We have had a few yachts visiting recently. One with some mountaineers who made an attempt on Mt Nordenskjold but were foiled by bad weather, a marine artist, a former employee of Salvorsen’s at Leith in the 50’s, some ex-BAS staff and photographers. The mountaineers and ex-whaler gave us some very entertaining and interesting slideshows at KEP.

At the end of the month our annual supply ship the ‘RRS James Clark Ross’ arrived bearing our new base commander Ali, doctor Susan and mechanic Matt, our man in Cambridge Les, BAS director Nick Owens and a couple of technicians to look at the base IT, and boilers. The ship also had aboard the summer crew for the Signey base and new crew for Bird Island. We had a hectic day of unloading a mountain of stores for all departments, huge amounts of food, a new JCB and all sorts of other general cargo. This was followed by a cracking BBQ, organised by the museum staff, down by the garage. It was great to see some people we knew from other bases and previous visits to KEP and to meet all sorts of interesting new people doing various things for BAS.

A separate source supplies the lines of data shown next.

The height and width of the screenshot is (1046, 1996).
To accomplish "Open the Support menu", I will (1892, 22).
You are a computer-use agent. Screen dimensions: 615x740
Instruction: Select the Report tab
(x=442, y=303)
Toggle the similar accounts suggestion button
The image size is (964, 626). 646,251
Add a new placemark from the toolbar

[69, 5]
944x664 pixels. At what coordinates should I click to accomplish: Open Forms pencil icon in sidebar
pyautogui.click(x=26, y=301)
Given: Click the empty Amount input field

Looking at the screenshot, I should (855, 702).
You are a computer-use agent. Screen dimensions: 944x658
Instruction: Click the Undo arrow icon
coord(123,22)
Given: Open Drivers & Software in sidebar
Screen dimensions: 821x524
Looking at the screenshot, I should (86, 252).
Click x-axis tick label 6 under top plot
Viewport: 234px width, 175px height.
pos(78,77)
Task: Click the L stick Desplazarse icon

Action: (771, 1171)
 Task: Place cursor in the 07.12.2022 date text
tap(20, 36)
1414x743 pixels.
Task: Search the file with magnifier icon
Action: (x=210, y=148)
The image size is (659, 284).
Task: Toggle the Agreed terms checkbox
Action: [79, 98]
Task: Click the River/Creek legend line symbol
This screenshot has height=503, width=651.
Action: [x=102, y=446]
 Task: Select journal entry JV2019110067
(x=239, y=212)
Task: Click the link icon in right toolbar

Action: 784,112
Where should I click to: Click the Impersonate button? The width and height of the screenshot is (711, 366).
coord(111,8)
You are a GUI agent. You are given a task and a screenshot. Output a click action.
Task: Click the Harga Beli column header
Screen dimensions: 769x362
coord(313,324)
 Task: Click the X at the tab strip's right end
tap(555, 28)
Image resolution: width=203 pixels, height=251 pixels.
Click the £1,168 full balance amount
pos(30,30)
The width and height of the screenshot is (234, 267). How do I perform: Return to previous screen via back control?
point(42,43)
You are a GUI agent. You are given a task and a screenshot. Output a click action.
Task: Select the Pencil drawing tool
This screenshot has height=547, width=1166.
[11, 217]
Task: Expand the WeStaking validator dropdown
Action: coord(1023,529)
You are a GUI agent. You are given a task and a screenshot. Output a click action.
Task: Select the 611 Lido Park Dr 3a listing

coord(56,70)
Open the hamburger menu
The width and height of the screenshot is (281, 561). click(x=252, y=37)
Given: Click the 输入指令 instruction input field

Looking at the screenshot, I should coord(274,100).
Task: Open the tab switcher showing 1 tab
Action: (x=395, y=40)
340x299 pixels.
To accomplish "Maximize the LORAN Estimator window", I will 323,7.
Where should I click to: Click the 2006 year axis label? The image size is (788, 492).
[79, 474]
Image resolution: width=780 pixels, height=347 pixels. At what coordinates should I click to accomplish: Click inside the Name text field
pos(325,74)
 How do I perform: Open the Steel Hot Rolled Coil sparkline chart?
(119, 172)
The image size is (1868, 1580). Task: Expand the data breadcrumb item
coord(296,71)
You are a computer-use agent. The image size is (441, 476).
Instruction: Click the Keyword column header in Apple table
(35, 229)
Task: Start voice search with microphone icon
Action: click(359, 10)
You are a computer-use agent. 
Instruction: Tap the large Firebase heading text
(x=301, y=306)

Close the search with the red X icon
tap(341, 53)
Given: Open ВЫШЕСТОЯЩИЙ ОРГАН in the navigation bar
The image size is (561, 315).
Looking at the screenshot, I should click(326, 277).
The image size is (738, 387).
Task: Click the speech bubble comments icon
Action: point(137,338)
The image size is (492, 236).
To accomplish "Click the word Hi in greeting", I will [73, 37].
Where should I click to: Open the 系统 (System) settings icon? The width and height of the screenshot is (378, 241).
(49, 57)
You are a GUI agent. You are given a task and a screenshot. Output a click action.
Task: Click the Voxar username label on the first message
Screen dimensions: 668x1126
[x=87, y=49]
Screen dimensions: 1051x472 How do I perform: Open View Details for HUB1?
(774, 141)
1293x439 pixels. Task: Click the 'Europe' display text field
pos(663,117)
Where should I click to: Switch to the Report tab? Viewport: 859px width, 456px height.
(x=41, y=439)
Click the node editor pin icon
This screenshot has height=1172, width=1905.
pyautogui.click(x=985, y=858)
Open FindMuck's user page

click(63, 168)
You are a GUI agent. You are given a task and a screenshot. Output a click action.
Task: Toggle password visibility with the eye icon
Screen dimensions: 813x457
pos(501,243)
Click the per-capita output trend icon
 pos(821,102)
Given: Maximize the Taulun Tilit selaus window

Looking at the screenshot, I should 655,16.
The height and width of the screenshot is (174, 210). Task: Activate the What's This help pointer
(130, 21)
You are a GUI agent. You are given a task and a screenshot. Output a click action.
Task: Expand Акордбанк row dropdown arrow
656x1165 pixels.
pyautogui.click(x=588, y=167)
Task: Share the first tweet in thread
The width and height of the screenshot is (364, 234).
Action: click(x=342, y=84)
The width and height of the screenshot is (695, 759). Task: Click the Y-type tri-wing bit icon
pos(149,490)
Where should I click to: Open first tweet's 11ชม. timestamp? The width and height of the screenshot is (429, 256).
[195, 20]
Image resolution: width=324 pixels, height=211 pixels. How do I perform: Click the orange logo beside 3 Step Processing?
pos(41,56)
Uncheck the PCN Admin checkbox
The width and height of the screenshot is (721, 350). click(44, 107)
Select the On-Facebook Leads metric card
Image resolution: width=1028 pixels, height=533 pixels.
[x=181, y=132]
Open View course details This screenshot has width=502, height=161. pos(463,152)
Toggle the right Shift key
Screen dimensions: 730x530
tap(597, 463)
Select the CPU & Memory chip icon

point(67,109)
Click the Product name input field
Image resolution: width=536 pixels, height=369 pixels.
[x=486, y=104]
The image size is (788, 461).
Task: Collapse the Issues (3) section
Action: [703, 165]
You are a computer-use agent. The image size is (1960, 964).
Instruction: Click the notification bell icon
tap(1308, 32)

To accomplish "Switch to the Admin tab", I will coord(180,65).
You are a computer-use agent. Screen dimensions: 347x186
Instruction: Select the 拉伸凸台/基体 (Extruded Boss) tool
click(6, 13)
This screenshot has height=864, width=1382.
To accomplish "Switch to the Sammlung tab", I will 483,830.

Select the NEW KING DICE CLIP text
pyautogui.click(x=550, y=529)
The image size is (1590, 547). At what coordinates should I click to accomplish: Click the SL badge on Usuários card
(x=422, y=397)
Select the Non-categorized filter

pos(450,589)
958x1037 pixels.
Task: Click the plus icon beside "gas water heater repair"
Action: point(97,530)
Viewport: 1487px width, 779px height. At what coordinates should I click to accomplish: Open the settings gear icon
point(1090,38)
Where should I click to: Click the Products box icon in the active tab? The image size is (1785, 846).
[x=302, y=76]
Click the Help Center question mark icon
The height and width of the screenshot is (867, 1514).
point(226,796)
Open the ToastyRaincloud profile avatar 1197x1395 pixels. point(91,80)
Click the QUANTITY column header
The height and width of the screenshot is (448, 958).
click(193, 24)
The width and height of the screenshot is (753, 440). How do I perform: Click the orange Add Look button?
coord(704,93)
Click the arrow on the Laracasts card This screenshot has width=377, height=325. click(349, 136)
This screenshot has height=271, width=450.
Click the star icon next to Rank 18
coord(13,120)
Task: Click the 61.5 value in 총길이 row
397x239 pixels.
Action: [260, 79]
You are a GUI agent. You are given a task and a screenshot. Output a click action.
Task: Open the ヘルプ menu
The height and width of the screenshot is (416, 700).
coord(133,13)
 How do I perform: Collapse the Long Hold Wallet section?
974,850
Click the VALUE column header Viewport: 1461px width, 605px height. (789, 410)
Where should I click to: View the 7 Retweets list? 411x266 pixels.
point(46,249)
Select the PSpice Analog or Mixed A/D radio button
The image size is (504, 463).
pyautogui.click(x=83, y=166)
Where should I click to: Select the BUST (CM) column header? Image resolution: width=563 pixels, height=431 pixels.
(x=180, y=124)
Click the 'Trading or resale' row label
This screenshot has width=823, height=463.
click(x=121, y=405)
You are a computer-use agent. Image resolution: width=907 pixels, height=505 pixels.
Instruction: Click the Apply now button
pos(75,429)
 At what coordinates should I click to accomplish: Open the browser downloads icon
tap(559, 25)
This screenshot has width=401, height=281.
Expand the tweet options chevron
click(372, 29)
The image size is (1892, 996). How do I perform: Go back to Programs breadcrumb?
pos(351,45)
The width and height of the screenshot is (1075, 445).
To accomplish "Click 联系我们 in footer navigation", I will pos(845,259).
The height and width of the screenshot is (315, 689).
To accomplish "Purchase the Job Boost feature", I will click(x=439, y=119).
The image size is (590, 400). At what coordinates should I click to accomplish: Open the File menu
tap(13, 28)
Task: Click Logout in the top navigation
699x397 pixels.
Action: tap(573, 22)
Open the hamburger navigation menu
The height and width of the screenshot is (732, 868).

Four of us were given the opportunity to go aboard up to Bird Island to help with their relief. It was a real treat to get up there. Two days were spent doing cargo work, interrupted by a day at anchor in Elsehul due to some unexpected breakdowns. We got a chance to walk around the island a bit and visit some of the wonderful bird colonies including macaroni penguins, grey-headed albatross and black-browed albatross as well as seeing plenty of wandering albatross, sooty albatross, South Georgia pipits, white-chinned petrels, gentoo penguins, skuas, giant petrels, kelp gulls and pintail ducks (hence the name Bird Island!) We picked up those departing from Bird island and returned to KEP via a stunning early morning cruise into Leith and Stronmess whaling stations.